Data items:
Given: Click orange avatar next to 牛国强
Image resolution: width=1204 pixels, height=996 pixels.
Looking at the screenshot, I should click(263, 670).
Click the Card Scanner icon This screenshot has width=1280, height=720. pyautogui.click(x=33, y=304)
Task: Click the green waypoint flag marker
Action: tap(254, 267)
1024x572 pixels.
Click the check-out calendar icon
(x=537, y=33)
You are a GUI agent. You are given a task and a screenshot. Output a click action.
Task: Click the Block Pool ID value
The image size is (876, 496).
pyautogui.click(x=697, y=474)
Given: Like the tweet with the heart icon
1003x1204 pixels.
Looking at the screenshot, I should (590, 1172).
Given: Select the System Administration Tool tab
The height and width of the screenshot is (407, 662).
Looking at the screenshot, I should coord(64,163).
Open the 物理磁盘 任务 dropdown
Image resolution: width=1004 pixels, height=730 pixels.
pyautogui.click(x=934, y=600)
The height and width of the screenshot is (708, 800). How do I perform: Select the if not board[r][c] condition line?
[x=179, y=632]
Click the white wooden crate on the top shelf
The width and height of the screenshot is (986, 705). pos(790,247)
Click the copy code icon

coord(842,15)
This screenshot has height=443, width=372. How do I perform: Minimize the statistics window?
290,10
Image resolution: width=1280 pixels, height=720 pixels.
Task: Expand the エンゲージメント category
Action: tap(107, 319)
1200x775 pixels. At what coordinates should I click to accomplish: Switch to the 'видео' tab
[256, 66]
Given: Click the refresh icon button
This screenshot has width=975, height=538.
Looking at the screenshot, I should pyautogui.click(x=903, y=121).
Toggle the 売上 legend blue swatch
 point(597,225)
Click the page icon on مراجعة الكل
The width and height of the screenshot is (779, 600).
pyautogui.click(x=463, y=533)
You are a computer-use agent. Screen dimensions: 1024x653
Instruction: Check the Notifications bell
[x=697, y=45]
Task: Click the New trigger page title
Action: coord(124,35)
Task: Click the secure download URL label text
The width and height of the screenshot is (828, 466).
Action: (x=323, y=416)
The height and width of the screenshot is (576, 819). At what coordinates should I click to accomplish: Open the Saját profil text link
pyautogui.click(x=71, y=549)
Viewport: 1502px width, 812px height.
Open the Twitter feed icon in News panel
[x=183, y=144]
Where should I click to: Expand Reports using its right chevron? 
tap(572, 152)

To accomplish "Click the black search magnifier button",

# [Action item]
Say the number of data lines holding "agent", without any other words.

# [Task output]
2